Open Source
Anneli Schütz
Mar 27 - Apr 24, 2010
 

EXILE is pleased to announce the exhibition Open Source by Anneli Schütz. The exhibition’s title refers in equal parts to a meaning of “source” as a mystical place as well as to the metaphor of a rhizome. In conjunction, both interpretations describe Schütz’s conceptual and artistic approach. In her work she seems to search for a particular character within an object which can be found outside of our physically perceptible world.

The actual term “open source” comes from computer programming. Open-Source-Software is based on a publicly accessible code. Such code is freely available and may be changed according to a user’s needs and ideas. At first sight, this seems to aim to reduce authority and encourage individual freedom. However, through such a participatory act the user feeds information back into the system and adds this newly acquired knowledge to the original source; individual achievement and authorship become subordinate under an anonymous code.

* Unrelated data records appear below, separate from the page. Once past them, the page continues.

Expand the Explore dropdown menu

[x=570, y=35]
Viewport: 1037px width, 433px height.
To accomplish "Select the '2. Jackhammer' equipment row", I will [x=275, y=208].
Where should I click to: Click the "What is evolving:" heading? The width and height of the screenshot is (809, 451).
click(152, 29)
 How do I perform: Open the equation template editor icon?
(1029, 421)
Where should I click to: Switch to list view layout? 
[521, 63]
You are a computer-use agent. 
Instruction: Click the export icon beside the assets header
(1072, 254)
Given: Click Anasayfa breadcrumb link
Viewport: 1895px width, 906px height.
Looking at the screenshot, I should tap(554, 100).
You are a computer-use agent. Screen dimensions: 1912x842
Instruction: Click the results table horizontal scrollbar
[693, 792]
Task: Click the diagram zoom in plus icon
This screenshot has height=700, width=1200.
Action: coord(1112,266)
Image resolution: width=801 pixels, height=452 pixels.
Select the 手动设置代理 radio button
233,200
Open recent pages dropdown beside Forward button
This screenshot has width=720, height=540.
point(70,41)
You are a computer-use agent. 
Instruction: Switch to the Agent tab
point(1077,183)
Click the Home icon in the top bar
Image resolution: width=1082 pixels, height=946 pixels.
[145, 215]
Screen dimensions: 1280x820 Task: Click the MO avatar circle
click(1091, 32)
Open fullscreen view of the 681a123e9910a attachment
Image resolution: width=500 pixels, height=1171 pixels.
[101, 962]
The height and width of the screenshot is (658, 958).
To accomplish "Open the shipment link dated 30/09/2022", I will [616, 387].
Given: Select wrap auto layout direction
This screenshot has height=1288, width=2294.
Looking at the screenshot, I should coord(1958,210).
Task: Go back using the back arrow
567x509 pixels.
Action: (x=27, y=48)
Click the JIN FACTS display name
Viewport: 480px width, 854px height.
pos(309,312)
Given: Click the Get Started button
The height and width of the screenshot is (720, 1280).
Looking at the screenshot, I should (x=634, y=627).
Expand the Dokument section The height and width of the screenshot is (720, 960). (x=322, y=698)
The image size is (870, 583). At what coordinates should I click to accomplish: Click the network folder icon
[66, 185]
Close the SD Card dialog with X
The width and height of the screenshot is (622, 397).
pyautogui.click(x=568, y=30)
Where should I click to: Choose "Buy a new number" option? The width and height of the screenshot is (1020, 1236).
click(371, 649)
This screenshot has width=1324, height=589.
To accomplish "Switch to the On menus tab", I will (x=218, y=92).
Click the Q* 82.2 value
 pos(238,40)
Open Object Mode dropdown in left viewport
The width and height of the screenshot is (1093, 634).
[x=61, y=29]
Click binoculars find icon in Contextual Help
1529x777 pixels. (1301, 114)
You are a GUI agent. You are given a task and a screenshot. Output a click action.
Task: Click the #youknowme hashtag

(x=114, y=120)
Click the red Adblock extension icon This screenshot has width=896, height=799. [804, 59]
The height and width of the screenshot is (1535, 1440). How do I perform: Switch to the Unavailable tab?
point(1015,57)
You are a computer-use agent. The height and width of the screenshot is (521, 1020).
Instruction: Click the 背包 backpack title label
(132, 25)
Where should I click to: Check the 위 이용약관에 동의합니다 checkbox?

The exhibition’s title refers to such a correlation of power in a social context. With her installation Anneli Schütz creates mystical models that evoke an inherent spirit in each work and asks whether it is possible for individual expression and emancipation to exist within such an Open Source environment.

Anneli Schütz, born 1981, is a recent graduate from HfbK Hamburg, where she studied in the class of Andreas Slominski. She lives and works in Hamburg and Berlin.